People begin taking drugs for a variety of reasons, including, wanting to feel and perform better. So you might think, what is wrong with that? With continued use though, a person’s ability to exert self-control can become seriously impaired; this impairment in self-control is the cornerstone of addiction. Brain imaging studies of people with addiction show physical changes in areas of the brain that are critical to judgment, decision making, learning and memory, and behavior control.
Exactly what happens to the brain on drugs?
Most drugs target the brain’s reward system by flooding the circuit with dopamine. Dopamine is a neurotransmitter present in areas of the brain that monitor movement, emotion, motivation, and feelings of pleasure. When activated at normal levels, this system rewards our natural behaviors. Overstimulating the system with drugs, however, produces euphoric effects, which strongly reinforce the behavior of drug use; teaching the user to repeat it.

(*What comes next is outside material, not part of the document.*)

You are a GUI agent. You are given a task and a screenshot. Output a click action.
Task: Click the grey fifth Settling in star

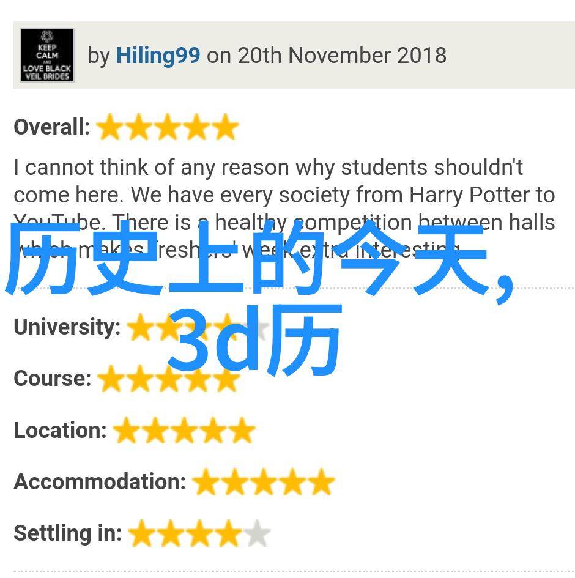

As a person continues to abuse drugs, the brain adapts to the overwhelming surges in dopamine by producing less dopamine or by reducing the number of dopamine receptors in the reward circuit. The result is a lessening of dopamine’s impact on the reward circuit, which reduces the abuser’s ability to enjoy not only the drugs but also other events in life that previously brought pleasure. This decrease compels the addicted person to keep abusing drugs in an attempt to bring the dopamine function back to normal, but now larger amounts of the drug are required to achieve the same dopamine high—an effect known as tolerance.
Decreased Dopamine Transporters in a Methamphetamine Abuser
Through scientific advances, we know more about how drugs work in the brain than ever before. We also know that drug addiction can be successfully treated to help people stop abusing drugs and lead productive lives.